Conservatives will applaud the selection of Clifford because of his positions on their core "values" issues:
- Capital punishment: Clifford is pro-death.
- Gun control: Clifford is pro-death.
- The war in Iraq: Clifford is pro-death.
- Illegal immigrants: Clifford is pro-death.
- Gay marriage: Clifford is pro-death.
- Flag burning: Clifford is pro-death.
Clifford's appeal to conservatives is enhanced by his heroic military record (promoted to private first class in the Army Reserves and strong religious beliefs. He believes in nine gods — the Holy Trinity, Yahweh, Allah, Zeus, Marduk, Huitzilopochtli, Woden, Zoroaster, and Baal — and claims to be nine times more religious than any other candidate.
Clifford should also help McCain with two groups that supported Hillary Clinton — working people and older women.
While Obama is intelligent, articulate, and inspiring, Clifford is dense, obtuse, and vapid.

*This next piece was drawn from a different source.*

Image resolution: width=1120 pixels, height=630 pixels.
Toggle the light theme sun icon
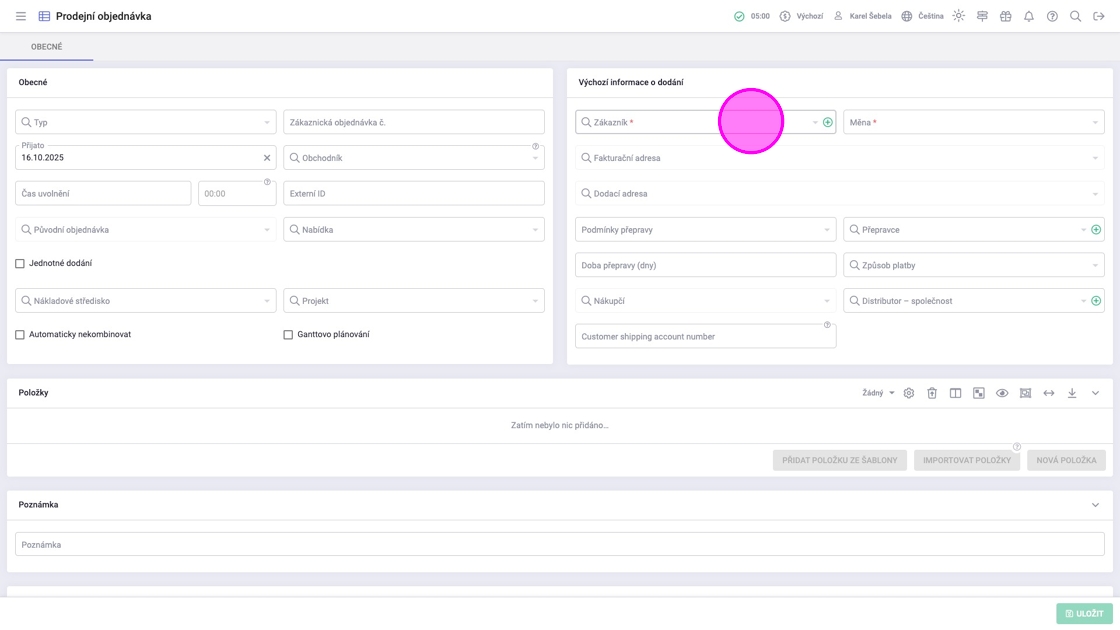click(x=958, y=16)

McCain strategists will position Obama as an elitist and Clifford as the anti-elitist.
"If the working-class voter wants mediocrity, we will give them mediocrity," a McCain advisor promised. "We will tell Sam and Sally Working Class that Clifford is just like you — he has failed at everything he has tried. As an added benefit, Clifford is the only one around who won't outshine McCain in the brains department."
Clifford's appeal to older women is that he has been married to the same woman for 38 years. She not only thinks he's a jerk, she says so publicly. This will resonate with older women, most of whom, by now, realize that they, too, married jerks.
"He appeals to almost every key swing group. In addition to lefties, druggies, and women married to jerks, he polls well with paranoid schizophrenics, Kansas City Royals fans, and people who cheat on taxes," Culvanhouse revealed.
Clifford provides excellent balance to the ticket, being strong in areas where McCain is vulnerable, including:
- Foreign Affairs: He has visited Italy six times in the past decade and is on a first name basis with many Italian waiters.
- Youth: Six years younger than McCain, Clifford at 65 could easily pass for 64-1/2.
- Cooking: An accomplished cook, he could give recipes to Cindy McCain, relieving her from stealing them from The Food Network.
- Spelling: Clifford can correctly spell potato.
McCain aides have begun negotiations with Clifford. Reportedly, McCain has agreed to Clifford's compensation requests — overtime pay for more than 25 hours a week, double time when presiding over the Senate, and hazardous-duty pay when seated next to Cindy McCain at a state dinner.
Clifford's policy role in a McCain administration is not yet resolved. While Clifford has been offered oversight of health care and education, he prefers a position supervising the female White House interns.